• PROMPT: Please pull out, word for word, the part of the material that opens with the line containing "coordinates (726, 198)." and closes with the line containing "coordinates (552, 247).", including both of those lines.

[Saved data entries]

⟨

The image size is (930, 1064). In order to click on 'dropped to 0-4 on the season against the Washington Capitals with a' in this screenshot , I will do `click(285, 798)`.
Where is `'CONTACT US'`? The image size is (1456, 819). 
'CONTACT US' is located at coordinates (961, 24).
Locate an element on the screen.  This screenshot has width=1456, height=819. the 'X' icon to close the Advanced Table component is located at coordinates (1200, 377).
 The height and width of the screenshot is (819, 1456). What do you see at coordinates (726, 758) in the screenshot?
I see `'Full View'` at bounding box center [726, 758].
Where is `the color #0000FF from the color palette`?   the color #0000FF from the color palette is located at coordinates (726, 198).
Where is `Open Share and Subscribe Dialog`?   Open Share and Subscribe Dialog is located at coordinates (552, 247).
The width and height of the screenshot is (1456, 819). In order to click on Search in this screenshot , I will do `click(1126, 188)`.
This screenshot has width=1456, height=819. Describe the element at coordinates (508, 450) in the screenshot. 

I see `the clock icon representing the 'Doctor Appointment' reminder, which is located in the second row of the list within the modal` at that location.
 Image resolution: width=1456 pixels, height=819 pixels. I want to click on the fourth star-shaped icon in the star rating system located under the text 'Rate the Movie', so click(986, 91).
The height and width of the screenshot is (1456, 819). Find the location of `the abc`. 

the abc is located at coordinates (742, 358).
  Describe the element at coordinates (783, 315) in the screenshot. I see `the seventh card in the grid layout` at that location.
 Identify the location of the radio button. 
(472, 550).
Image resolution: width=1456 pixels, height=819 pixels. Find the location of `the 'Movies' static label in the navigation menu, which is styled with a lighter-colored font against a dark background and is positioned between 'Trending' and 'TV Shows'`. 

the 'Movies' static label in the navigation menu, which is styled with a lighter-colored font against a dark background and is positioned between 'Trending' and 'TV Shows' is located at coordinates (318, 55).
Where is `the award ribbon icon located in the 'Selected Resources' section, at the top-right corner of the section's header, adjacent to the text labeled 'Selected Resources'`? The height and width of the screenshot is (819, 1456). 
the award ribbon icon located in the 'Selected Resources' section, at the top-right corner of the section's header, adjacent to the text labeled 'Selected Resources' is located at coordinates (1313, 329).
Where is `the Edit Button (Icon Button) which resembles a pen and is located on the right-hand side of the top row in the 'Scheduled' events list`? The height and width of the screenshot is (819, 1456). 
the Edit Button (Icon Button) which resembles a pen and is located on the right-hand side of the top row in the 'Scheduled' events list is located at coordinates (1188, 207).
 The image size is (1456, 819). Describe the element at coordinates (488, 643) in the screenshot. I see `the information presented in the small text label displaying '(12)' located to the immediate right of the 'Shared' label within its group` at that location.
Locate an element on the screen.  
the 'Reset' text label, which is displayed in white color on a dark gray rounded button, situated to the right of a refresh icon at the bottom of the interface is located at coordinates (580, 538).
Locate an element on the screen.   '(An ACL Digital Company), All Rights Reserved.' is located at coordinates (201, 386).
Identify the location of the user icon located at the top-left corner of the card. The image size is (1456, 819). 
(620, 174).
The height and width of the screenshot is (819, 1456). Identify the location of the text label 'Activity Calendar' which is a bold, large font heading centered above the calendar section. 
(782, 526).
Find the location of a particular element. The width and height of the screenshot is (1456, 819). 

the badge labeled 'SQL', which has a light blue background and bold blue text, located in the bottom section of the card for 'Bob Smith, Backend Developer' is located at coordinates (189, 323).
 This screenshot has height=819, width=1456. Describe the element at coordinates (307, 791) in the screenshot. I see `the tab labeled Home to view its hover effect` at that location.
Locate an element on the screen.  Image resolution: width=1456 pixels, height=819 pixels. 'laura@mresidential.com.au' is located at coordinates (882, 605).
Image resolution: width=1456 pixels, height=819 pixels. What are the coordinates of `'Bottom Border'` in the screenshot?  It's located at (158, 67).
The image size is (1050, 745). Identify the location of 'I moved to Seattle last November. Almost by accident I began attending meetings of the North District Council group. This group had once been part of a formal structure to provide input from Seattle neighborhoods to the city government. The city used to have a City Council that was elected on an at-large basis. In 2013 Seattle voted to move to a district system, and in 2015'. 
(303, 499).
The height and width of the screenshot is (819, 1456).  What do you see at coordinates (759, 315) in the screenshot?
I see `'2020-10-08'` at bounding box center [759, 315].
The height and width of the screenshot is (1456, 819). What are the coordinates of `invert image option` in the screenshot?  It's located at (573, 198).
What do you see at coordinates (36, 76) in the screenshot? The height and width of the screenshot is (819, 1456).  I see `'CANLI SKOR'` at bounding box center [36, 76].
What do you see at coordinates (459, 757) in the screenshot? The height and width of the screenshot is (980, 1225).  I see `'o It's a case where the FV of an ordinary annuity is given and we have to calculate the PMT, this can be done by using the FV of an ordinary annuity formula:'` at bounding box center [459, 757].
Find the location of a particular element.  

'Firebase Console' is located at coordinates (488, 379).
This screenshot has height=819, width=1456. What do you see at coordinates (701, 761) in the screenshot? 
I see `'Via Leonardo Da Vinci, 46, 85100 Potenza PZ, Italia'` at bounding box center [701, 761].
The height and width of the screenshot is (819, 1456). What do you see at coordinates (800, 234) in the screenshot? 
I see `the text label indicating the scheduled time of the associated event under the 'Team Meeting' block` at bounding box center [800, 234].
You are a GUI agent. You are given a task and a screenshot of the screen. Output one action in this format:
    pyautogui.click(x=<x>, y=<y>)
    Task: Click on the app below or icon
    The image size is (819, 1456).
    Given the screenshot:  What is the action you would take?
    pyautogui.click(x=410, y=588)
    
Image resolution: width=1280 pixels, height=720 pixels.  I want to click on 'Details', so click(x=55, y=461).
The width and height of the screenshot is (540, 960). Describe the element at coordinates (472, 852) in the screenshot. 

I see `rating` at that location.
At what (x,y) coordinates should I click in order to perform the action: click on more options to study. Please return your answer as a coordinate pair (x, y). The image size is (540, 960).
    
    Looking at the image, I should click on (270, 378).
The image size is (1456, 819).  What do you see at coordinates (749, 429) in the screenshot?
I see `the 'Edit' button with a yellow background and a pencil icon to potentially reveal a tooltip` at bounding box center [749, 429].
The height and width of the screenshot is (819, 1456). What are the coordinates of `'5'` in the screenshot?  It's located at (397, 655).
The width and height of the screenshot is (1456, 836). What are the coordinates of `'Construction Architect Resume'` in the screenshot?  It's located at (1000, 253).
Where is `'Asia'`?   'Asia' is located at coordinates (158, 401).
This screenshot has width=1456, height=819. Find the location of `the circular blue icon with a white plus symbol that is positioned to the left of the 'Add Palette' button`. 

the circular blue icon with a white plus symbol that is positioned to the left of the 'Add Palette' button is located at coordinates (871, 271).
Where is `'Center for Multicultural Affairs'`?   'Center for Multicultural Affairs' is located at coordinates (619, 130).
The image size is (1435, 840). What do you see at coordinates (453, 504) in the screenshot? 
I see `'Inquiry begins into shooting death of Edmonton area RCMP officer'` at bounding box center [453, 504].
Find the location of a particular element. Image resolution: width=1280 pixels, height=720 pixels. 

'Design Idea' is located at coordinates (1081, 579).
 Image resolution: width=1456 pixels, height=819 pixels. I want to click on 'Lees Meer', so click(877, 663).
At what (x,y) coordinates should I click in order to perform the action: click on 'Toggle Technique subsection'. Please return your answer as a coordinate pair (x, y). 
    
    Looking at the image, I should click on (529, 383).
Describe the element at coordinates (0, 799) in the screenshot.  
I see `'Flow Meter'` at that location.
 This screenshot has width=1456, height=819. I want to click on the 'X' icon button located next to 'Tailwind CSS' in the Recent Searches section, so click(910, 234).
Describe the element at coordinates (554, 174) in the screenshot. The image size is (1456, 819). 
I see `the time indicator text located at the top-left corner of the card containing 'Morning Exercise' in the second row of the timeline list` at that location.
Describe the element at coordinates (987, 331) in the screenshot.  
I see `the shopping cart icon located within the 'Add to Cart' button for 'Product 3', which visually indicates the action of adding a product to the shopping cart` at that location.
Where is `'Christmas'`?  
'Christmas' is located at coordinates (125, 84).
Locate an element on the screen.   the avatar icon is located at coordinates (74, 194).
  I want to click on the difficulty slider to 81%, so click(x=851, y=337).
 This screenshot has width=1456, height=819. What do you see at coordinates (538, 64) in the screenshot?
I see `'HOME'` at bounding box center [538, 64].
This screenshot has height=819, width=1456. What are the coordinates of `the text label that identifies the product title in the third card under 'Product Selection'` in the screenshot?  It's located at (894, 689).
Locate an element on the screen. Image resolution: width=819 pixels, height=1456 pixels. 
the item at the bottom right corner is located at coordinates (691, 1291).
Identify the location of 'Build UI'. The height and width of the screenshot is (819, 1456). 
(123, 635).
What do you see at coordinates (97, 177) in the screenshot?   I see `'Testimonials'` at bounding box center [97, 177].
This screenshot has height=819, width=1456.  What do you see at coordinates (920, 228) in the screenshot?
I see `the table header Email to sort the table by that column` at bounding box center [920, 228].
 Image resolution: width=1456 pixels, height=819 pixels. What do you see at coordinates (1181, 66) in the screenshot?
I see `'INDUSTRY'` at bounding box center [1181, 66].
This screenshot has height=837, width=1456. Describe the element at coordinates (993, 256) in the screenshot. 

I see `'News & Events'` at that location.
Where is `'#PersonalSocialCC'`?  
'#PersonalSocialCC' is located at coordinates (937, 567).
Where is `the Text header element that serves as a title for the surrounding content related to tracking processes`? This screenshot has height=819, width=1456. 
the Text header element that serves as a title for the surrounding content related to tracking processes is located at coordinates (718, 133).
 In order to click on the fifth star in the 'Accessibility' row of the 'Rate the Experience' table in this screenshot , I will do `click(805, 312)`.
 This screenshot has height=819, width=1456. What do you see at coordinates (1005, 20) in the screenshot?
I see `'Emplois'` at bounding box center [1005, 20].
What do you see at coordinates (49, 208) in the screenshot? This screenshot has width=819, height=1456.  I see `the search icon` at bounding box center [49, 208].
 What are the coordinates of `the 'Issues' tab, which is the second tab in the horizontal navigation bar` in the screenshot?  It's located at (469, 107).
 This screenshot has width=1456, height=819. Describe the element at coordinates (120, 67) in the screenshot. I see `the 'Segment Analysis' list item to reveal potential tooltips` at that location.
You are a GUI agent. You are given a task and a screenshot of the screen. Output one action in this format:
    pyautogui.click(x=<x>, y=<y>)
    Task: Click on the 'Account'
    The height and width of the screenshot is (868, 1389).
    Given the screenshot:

⟩

• EXERCISE ANSWER:
Where is `the color #0000FF from the color palette`?   the color #0000FF from the color palette is located at coordinates (726, 198).
Where is `Open Share and Subscribe Dialog`?   Open Share and Subscribe Dialog is located at coordinates (552, 247).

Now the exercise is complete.